Так заканчивается сказание о Савве Грудцыне. Финальное славословие Бога и слово «Аминь» («истинно, да будет так») роднят «Повесть» с произведениями церковной книжности, традиционно завершающимися таким образом. Упоминание об обители, в которой постригся Савва — Чудовом монастыре Московского Кремля, — еще раз удостоверяет подлинность рассказанного.

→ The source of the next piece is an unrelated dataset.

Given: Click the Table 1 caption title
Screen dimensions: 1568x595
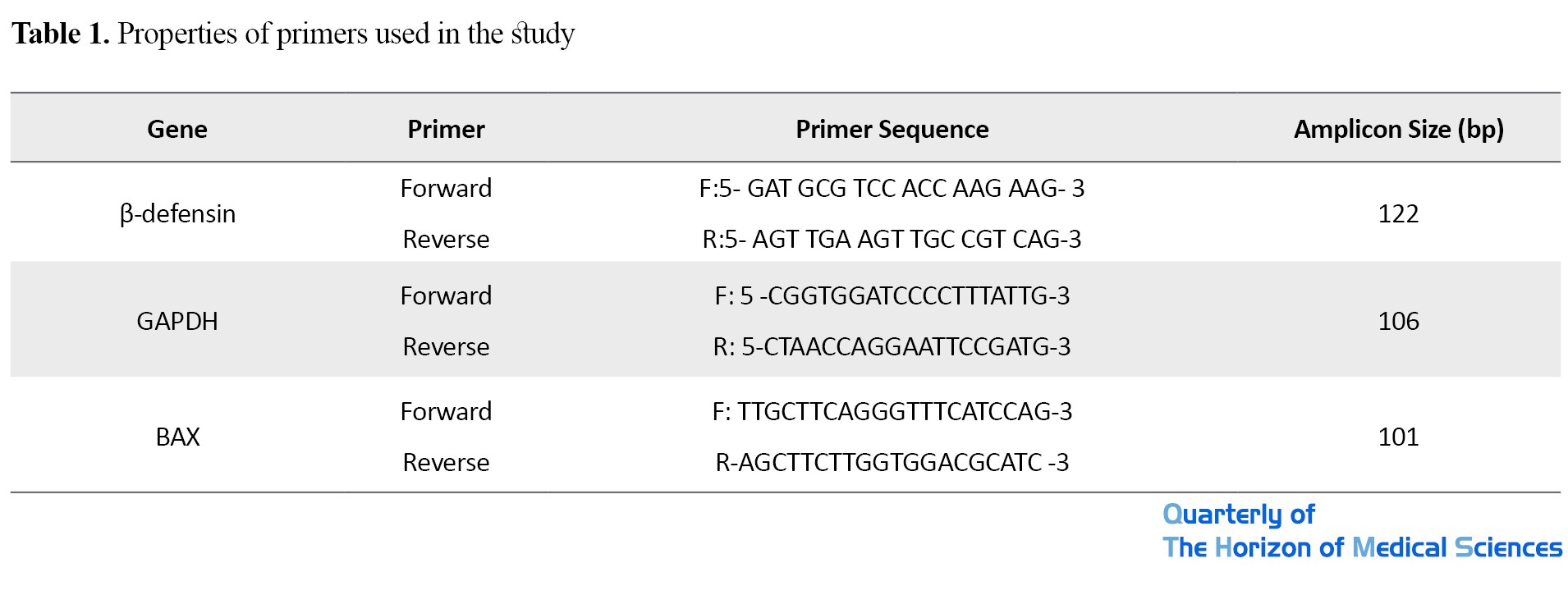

«Повесть о Савве Грудцыне» — своеобразный литературный кентавр, в котором причудливо соединились элементы претендующего на достоверность церковного сказания о чуде Богородицы и беллетристической, развлекательной повести, чей сюжет выткан с помощью фантазии по канве волшебной сказки. Не исключено, что в основе произведения лежит устная легенда, которая трансформировалась под воздействием сказочной модели. От литературной традиции идет и назидательность притчевого толка: как жить, чтобы не оказаться в той ситуации, в которую вверг себя Савва. Пройдет совсем немного времени, и вымысел и занимательность перестанут робко прятаться за достоверностью и назидательностью. На рубеже XVII и XVIII столетий появится «Повесть о Фроле Скобееве» — чисто авантюрное произведение с вымышленным персонажем, без зазрения совести добивающимся успеха с помощью обмана. И автор не осуждает этого циника, но любуется им.